— Begin —
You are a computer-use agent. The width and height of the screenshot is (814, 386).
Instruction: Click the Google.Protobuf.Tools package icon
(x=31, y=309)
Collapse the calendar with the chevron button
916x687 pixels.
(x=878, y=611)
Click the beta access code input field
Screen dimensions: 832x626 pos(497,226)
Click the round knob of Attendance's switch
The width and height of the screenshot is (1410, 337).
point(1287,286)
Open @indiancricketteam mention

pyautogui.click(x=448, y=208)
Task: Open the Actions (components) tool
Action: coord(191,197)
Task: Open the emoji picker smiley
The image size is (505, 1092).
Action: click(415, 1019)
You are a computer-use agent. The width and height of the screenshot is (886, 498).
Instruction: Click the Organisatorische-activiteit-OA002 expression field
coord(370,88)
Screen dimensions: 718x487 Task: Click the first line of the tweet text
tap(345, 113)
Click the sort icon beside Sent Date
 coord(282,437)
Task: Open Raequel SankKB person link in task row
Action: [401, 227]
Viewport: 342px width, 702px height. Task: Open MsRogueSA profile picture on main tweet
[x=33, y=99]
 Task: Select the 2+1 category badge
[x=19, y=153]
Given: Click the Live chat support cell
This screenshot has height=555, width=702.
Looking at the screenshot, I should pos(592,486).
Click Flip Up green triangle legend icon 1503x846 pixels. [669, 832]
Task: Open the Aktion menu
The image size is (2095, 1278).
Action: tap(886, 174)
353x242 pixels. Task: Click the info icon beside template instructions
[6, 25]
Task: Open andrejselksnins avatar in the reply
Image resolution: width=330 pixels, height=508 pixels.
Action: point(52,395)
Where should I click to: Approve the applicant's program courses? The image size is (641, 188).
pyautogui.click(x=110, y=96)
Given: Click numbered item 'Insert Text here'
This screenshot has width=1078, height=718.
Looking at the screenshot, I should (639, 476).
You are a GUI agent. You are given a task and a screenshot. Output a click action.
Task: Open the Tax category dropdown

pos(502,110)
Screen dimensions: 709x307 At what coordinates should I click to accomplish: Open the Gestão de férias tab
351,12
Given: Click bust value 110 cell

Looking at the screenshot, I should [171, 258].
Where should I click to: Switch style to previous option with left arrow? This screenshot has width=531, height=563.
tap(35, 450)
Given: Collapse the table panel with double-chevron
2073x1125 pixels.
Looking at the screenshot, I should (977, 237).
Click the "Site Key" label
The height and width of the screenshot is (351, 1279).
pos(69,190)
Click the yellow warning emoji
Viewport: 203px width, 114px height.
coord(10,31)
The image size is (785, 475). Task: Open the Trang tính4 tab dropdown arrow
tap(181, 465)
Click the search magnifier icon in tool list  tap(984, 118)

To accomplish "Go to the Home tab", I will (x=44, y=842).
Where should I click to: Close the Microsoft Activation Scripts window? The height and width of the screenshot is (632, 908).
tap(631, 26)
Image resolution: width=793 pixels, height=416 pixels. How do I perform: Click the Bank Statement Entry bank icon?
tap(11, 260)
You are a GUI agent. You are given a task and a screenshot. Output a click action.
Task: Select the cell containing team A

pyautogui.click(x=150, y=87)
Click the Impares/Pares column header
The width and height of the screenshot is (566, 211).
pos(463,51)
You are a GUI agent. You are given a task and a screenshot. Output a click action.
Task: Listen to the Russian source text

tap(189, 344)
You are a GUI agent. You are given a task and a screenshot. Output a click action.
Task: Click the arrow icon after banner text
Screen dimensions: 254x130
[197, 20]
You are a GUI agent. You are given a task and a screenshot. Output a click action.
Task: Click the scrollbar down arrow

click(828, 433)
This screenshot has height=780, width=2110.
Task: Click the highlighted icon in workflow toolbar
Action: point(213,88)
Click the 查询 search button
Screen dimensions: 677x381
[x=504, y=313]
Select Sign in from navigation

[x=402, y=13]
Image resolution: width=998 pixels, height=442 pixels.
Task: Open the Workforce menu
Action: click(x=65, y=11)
— End —
* _Work instructions_
Please copy out the listing above line for line, keeping every character as it stands.

* _Full output_
You are a computer-use agent. The width and height of the screenshot is (814, 386).
Instruction: Click the Google.Protobuf.Tools package icon
(x=31, y=309)
Collapse the calendar with the chevron button
916x687 pixels.
(x=878, y=611)
Click the beta access code input field
Screen dimensions: 832x626 pos(497,226)
Click the round knob of Attendance's switch
The width and height of the screenshot is (1410, 337).
point(1287,286)
Open @indiancricketteam mention

pyautogui.click(x=448, y=208)
Task: Open the Actions (components) tool
Action: coord(191,197)
Task: Open the emoji picker smiley
The image size is (505, 1092).
Action: click(415, 1019)
You are a computer-use agent. The width and height of the screenshot is (886, 498).
Instruction: Click the Organisatorische-activiteit-OA002 expression field
coord(370,88)
Screen dimensions: 718x487 Task: Click the first line of the tweet text
tap(345, 113)
Click the sort icon beside Sent Date
 coord(282,437)
Task: Open Raequel SankKB person link in task row
Action: [401, 227]
Viewport: 342px width, 702px height. Task: Open MsRogueSA profile picture on main tweet
[x=33, y=99]
 Task: Select the 2+1 category badge
[x=19, y=153]
Given: Click the Live chat support cell
This screenshot has height=555, width=702.
Looking at the screenshot, I should pos(592,486).
Click Flip Up green triangle legend icon 1503x846 pixels. [669, 832]
Task: Open the Aktion menu
The image size is (2095, 1278).
Action: tap(886, 174)
353x242 pixels. Task: Click the info icon beside template instructions
[6, 25]
Task: Open andrejselksnins avatar in the reply
Image resolution: width=330 pixels, height=508 pixels.
Action: point(52,395)
Where should I click to: Approve the applicant's program courses? The image size is (641, 188).
pyautogui.click(x=110, y=96)
Given: Click numbered item 'Insert Text here'
This screenshot has width=1078, height=718.
Looking at the screenshot, I should (639, 476).
You are a GUI agent. You are given a task and a screenshot. Output a click action.
Task: Open the Tax category dropdown

pos(502,110)
Screen dimensions: 709x307 At what coordinates should I click to accomplish: Open the Gestão de férias tab
351,12
Given: Click bust value 110 cell

Looking at the screenshot, I should [171, 258].
Where should I click to: Switch style to previous option with left arrow? This screenshot has width=531, height=563.
tap(35, 450)
Given: Collapse the table panel with double-chevron
2073x1125 pixels.
Looking at the screenshot, I should (977, 237).
Click the "Site Key" label
The height and width of the screenshot is (351, 1279).
pos(69,190)
Click the yellow warning emoji
Viewport: 203px width, 114px height.
coord(10,31)
The image size is (785, 475). Task: Open the Trang tính4 tab dropdown arrow
tap(181, 465)
Click the search magnifier icon in tool list  tap(984, 118)

To accomplish "Go to the Home tab", I will (x=44, y=842).
Where should I click to: Close the Microsoft Activation Scripts window? The height and width of the screenshot is (632, 908).
tap(631, 26)
Image resolution: width=793 pixels, height=416 pixels. How do I perform: Click the Bank Statement Entry bank icon?
tap(11, 260)
You are a GUI agent. You are given a task and a screenshot. Output a click action.
Task: Select the cell containing team A

pyautogui.click(x=150, y=87)
Click the Impares/Pares column header
The width and height of the screenshot is (566, 211).
pos(463,51)
You are a GUI agent. You are given a task and a screenshot. Output a click action.
Task: Listen to the Russian source text

tap(189, 344)
You are a GUI agent. You are given a task and a screenshot. Output a click action.
Task: Click the arrow icon after banner text
Screen dimensions: 254x130
[197, 20]
You are a GUI agent. You are given a task and a screenshot. Output a click action.
Task: Click the scrollbar down arrow

click(828, 433)
This screenshot has height=780, width=2110.
Task: Click the highlighted icon in workflow toolbar
Action: point(213,88)
Click the 查询 search button
Screen dimensions: 677x381
[x=504, y=313]
Select Sign in from navigation

[x=402, y=13]
Image resolution: width=998 pixels, height=442 pixels.
Task: Open the Workforce menu
Action: click(x=65, y=11)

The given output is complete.